Copy the part of the text on block objects that opens with the words containing "Stack block object destructs" and closes with "with its captures.".

Begin Text provided

The first section of the print out shows that:

Block_copy() of a stack block object calls copy constructor when it has to copy captured object. When necessary, Block_copy() allocates memory, then calls Block_layout.descriptor->copy, which points to compiler synthesized code that would call copy constructors of the captured objects to create valid captured objects.
Stack block object destructs its captured objects when scope is left, see 0x16fbc6f58.
Heap block object from Block_copy() will not correctly destroy if you don’t have matching Block_release(), see 0x12a605ed0 and 0x12a6060a0. It leaks along with its captures.
The captured objects do start right after .descriptor in Block_layout struct.

The second section of the print out shows that capturing a reference does not create a new Foo object, as we discussed before. Obviously making a copy of the block would just merely copy the captured reference, i.e. basically, a pointer (not shown here).

How to Use Block Pointer Later?

As shown in previous sections, a block pointer created from Block literal in a local scope points to a hidden stack object, therefore is only guaranteed valid in the scope it is created.

char (^g_block)();

void setBlockCallback() {
    std::string s("This is a Long long long long string.");
    auto block = ^(){
        return s[10];
    };
    g_block = block; // Line AA
}

int main(int argc, char** argv) {
    setBlockCallback();
    std::cout << g_block();    // Line BB: BOOM
    std::cout << std::endl;
    return 0;
}

The program can crash at Line BB, because at Line AA it naively assigns block to g_block, but once the function leaves the scope, g_block would hold a pointer to the evaporated stack block object.

If remembering whether block object is in stack or heap is difficult, you can view it from the perspective of properly retaining and releasing the block object. You can think of that, when block is created there is an invisible Block_copy() to keep it alive, and at the end of local scope there is an automatic invisible Block_release(block) call. (Although in reality the stack block object just evaporates.) Now saving the block pointer for future use needs retaining, i.e., calling Block_copy().

To correct this problem, you always need to use Block_copy() to save a block for later use in a different scope (here it would be copied from stack to heap, but you can ignore this implementation detail). And use a matching Block_release() when finished using.

End Text provided
Begin Records provided

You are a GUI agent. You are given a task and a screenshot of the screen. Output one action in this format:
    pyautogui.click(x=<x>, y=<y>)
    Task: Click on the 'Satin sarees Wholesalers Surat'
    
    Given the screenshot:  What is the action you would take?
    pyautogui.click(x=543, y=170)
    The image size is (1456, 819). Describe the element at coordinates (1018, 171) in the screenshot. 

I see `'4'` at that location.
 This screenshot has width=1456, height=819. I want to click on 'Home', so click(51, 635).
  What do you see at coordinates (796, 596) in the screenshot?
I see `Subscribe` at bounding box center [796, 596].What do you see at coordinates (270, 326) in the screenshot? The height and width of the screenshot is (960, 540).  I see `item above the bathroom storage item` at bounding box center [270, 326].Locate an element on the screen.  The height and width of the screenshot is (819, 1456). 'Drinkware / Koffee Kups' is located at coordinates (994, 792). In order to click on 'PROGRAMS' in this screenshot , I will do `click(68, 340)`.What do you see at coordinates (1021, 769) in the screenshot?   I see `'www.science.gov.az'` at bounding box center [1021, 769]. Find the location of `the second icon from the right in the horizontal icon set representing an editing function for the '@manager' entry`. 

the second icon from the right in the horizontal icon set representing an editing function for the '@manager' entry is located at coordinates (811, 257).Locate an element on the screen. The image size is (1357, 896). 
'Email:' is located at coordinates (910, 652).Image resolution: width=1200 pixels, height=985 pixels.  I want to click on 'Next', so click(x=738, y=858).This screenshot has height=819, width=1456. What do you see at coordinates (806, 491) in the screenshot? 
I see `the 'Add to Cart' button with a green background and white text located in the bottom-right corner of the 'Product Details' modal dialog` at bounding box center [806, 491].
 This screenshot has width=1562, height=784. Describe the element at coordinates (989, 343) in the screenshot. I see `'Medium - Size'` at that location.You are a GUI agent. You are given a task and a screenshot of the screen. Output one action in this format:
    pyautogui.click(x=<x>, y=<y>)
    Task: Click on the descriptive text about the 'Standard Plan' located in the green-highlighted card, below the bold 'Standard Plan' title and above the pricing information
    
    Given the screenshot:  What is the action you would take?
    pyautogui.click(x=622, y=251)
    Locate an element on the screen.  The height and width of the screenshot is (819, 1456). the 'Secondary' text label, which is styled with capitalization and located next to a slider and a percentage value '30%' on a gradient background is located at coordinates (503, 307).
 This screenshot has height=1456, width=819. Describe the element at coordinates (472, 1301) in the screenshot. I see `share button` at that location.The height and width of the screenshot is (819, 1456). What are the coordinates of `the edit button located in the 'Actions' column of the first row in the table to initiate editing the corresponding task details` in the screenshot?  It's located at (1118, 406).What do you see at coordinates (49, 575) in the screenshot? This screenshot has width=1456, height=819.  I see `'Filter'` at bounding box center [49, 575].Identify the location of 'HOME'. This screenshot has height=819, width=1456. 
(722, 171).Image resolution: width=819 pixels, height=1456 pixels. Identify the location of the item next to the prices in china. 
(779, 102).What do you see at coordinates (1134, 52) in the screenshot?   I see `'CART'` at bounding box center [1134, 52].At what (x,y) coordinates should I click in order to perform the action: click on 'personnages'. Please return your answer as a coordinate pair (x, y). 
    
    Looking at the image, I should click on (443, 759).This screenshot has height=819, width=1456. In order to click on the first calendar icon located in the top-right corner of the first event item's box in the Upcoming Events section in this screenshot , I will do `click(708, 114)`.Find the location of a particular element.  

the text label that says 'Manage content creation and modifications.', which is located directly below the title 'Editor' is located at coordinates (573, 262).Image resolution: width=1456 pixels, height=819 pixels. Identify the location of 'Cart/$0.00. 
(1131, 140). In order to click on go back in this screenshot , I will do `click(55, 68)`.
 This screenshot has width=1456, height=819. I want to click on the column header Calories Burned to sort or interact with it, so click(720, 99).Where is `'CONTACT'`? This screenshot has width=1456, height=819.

End Records provided

## The answer:
Stack block object destructs its captured objects when scope is left, see 0x16fbc6f58.
Heap block object from Block_copy() will not correctly destroy if you don’t have matching Block_release(), see 0x12a605ed0 and 0x12a6060a0. It leaks along with its captures.